**Dataset content**
· · ·
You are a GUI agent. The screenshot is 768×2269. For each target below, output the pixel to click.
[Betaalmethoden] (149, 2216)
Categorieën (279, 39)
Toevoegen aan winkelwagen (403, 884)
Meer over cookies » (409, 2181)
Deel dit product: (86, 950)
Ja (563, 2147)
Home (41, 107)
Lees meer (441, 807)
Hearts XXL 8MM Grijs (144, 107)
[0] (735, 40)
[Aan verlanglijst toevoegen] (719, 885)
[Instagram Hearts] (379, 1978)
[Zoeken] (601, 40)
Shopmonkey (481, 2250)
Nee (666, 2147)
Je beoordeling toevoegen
· · ·
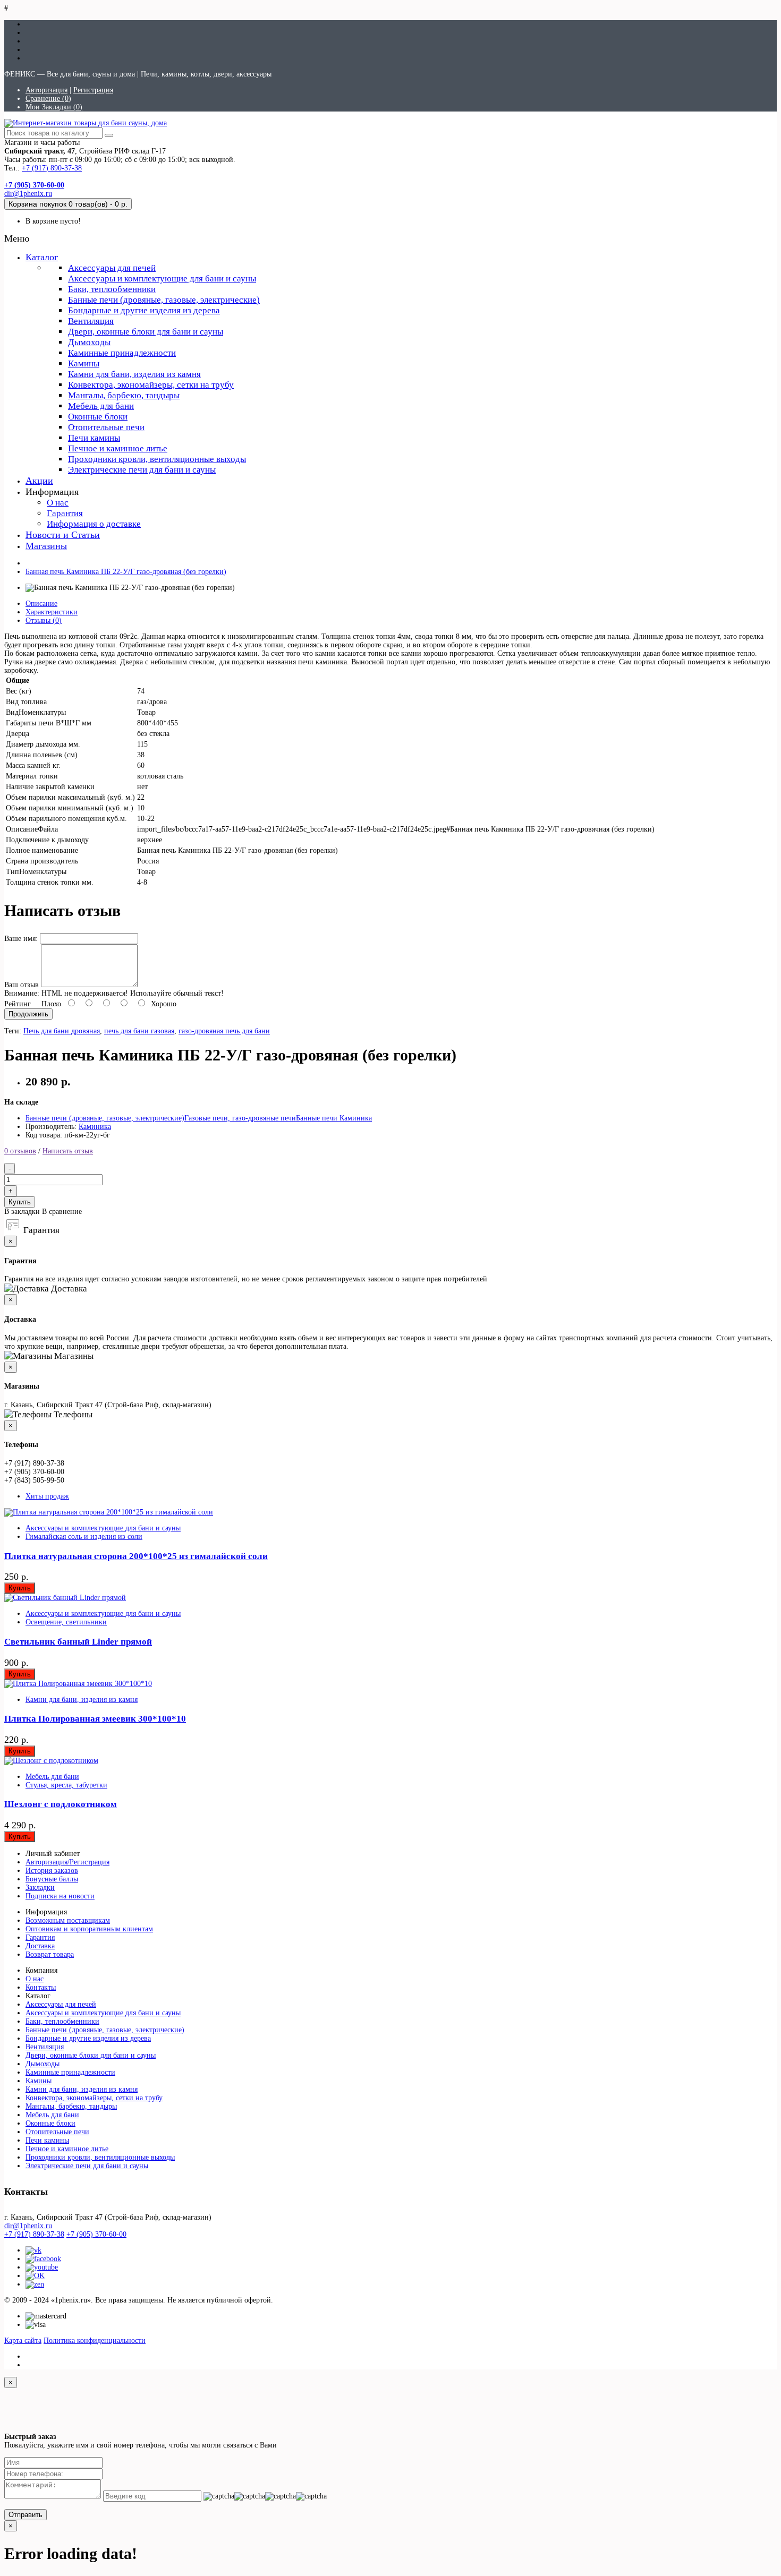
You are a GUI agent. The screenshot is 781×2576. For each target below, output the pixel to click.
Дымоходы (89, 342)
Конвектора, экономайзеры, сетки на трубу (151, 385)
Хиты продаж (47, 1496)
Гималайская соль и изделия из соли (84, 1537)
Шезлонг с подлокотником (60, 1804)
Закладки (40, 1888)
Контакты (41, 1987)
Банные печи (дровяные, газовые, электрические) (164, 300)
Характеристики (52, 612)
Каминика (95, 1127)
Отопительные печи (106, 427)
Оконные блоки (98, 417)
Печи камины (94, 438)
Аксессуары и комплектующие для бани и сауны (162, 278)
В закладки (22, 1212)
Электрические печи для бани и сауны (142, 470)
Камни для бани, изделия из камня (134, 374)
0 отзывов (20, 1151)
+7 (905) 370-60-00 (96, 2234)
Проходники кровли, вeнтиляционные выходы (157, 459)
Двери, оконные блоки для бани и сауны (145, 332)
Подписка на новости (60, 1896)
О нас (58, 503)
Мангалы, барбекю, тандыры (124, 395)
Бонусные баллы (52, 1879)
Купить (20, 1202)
· · ·
**Exercise brief**
After locating the line with "Камни для бани, изделия из камня (134, 374)" in the material above, return it and each line after it exactly, ending at the line with "Купить (20, 1202)".

**Expected answer**
Камни для бани, изделия из камня (134, 374)
0 отзывов (20, 1151)
+7 (905) 370-60-00 (96, 2234)
Проходники кровли, вeнтиляционные выходы (157, 459)
Двери, оконные блоки для бани и сауны (145, 332)
Подписка на новости (60, 1896)
О нас (58, 503)
Мангалы, барбекю, тандыры (124, 395)
Бонусные баллы (52, 1879)
Купить (20, 1202)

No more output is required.